While the RFP process is often a robust evaluation process, it typically measures the wrong thing. What an RFP measures is the ability of a consulting firm to respond to an RFP. That may – or may not – have anything to do with their ability to help resolve the particular issue or issues you and your organization are facing.
The main reason I’m against RFPs is that many clients – or their procurement staff – think consultants and consulting firms are simply interchangeable. That just isn’t true. Consultants are people, with all the individual nuances and variability that implies. Included in that variability are the consulting firm’s “A” team members as well as the “E” team members (who may be on the way out the door but probably don’t yet know it). In addition, there are different individual specialties within consulting firms: strategy, project management; engagement management; data architectures; business analyst; business process reengineering; CRM, etc.
In our research, organizations have told us the most important determinant of success of a consultant-involved engagement was the makeup of the team of consultants supplied by the consulting firm. The next most important determinant of success was the makeup of the principal engagement participants from both the consultant’s side and the client’s side. The specific factors that client’s cited related to: experience, competence, attitude and chemistry. The successful teams – and thus engagements -- had experienced and competent personnel with a proactive and “can do” attitude and those teams demonstrated evidence of bonding based on transparency and mutual respect. These are things that can’t be defined or codified in an RFP or in a response to an RFP.

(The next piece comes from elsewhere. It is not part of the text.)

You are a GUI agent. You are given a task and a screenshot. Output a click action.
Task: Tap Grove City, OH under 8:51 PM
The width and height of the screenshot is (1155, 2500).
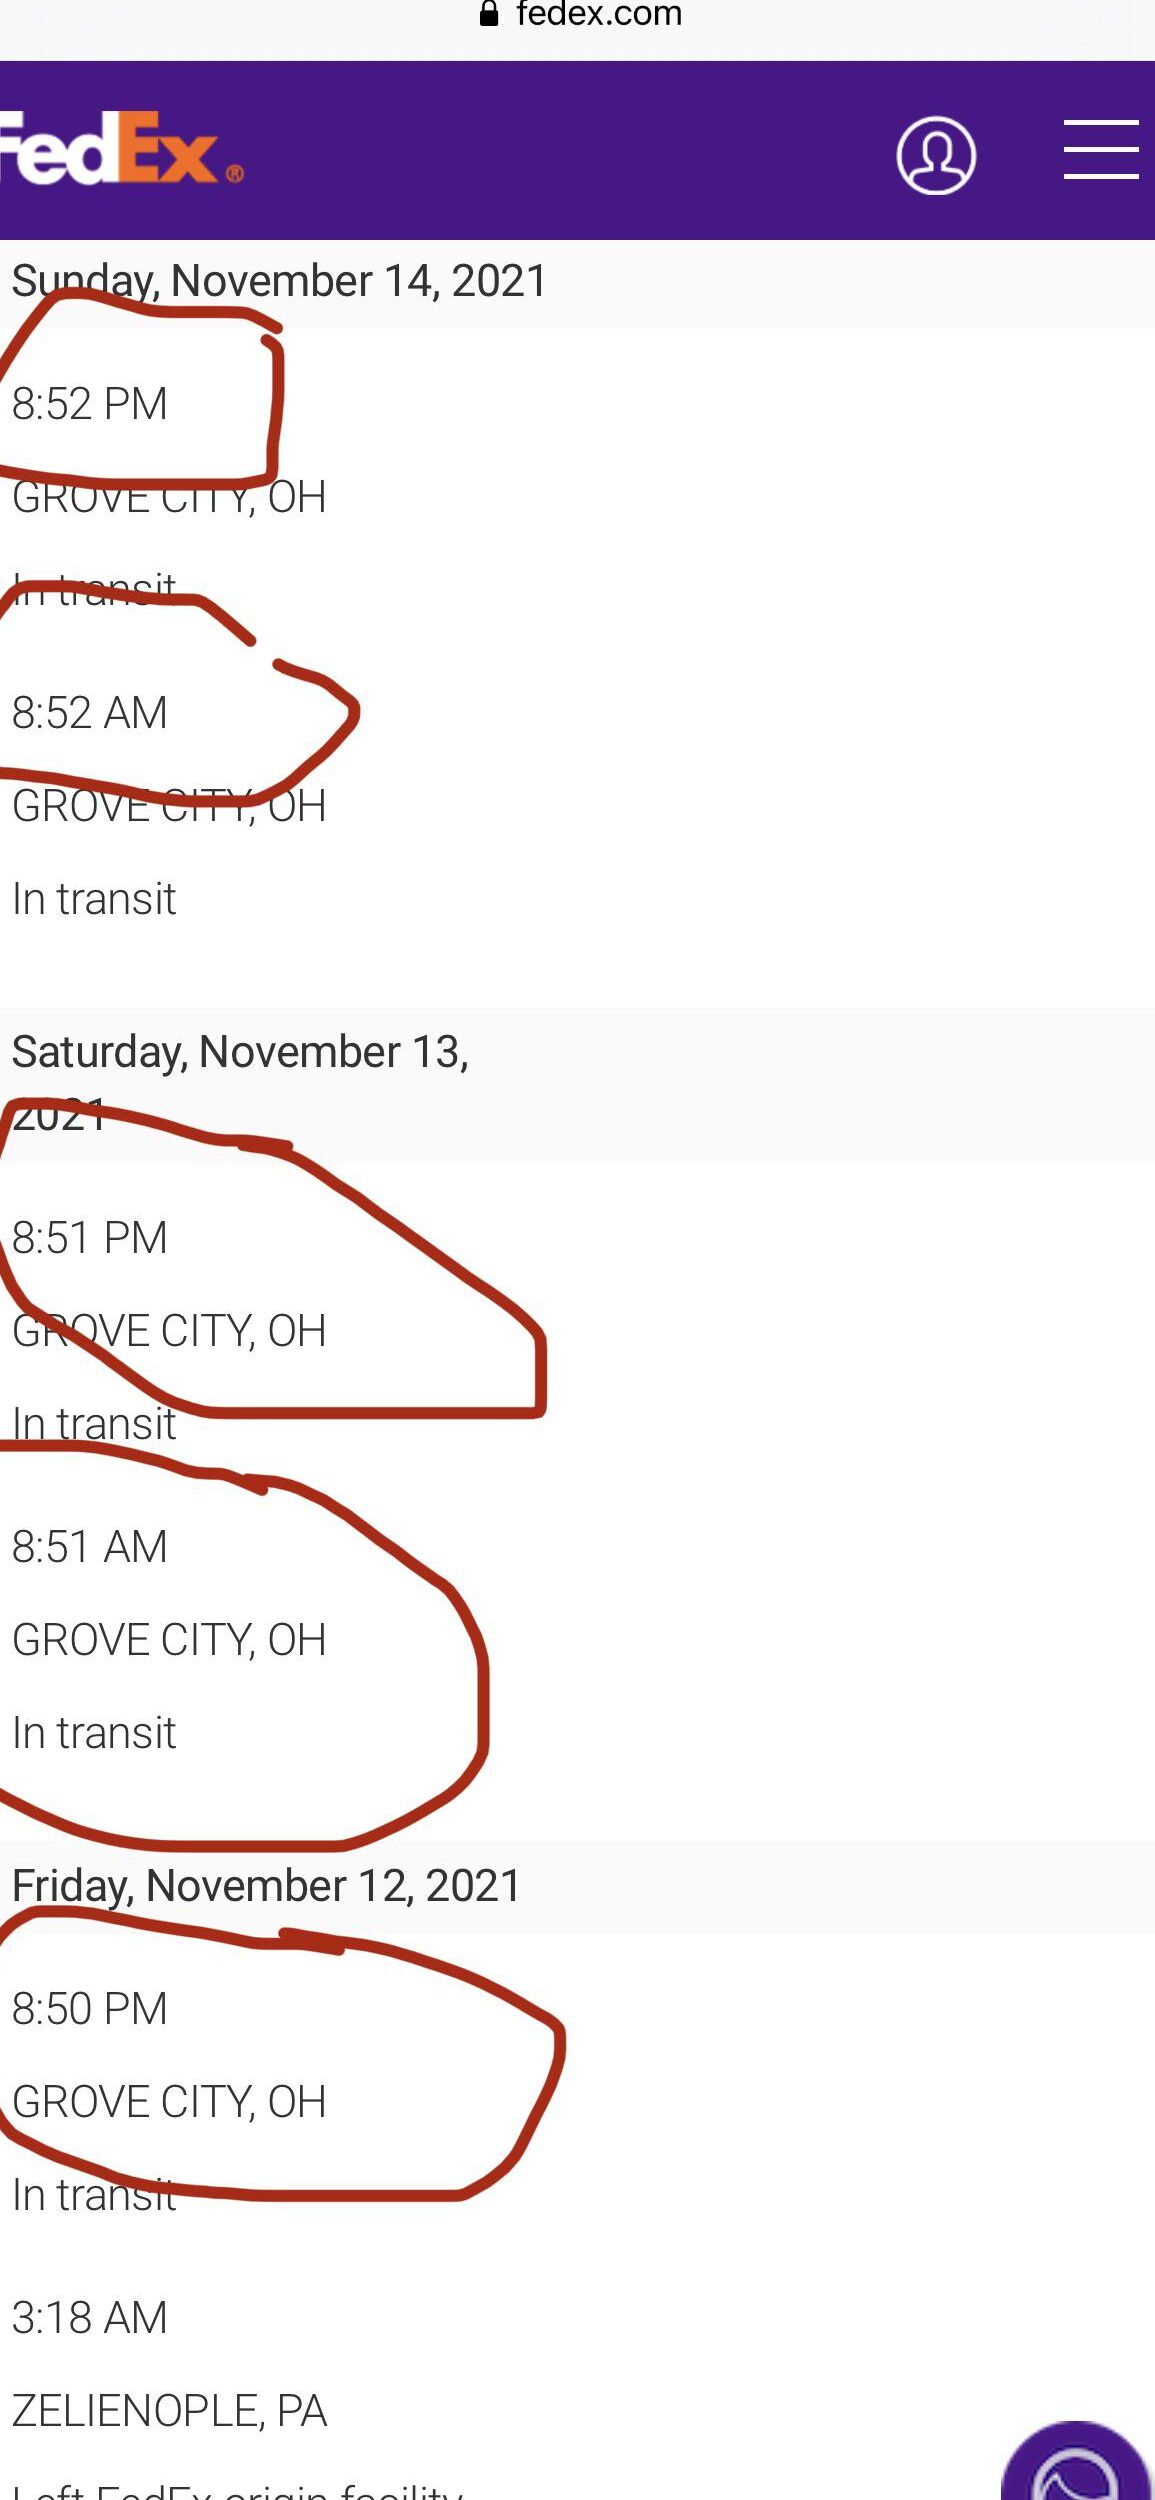tap(169, 1331)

Often, many consultants or consulting firms could be of assistance. How do you select the “right” one? After following an appropriate process to narrow down the list of possible candidates, we recommend some sort of presentation by the consulting firms as to how they would address your specific issue. That will require the consulting firms invest some time in getting to know you and your organization. Not all will be willing to make the investment. The key is that YOU, as the future engagement sponsor must be willing to make the investment of time to meet with and educate the consulting firms you are seriously considering. If you have responsibility for the issue, it’s not something you can delegate.
While I am generally not a fan of RFPs, I am a huge fan of actual Proposals.
When you think you’ve got the right firm – and the potential of the right team within that firm – invite them to participate with you in the preparation of an engagement proposal that clearly defines the issue and the recommended solution approach. This should be a joint project which would involve your active participation. You should actively consider paying them for their time.
Then, you can evaluate the working relationship during the proposal crafting process. In an ideal situation, you’ll decide to go ahead after the jointly prepared proposal is finished. The money you have paid for the proposal is simply regarded as part of the overall total cost of project (TCOP). If the proposal falls short or you decide not to go ahead with the engagement, you have the benefit of a clearer understanding if the issue and of at least one possible solution approach.
I believe the proposal process is important – and the jointly prepared proposal is my preferred approach – because it brings two teams together to define the relevant issue(s) and craft a solution approach. It avoids having one side define the problem and then charging the other side with fixing the problem.
Often, the result is a document that more clearly defines the real issue(s) to be faced and a real world approach or approaches to resolving them. That's one way to begin an engagement. Unfortunately, many engagements begin with much less.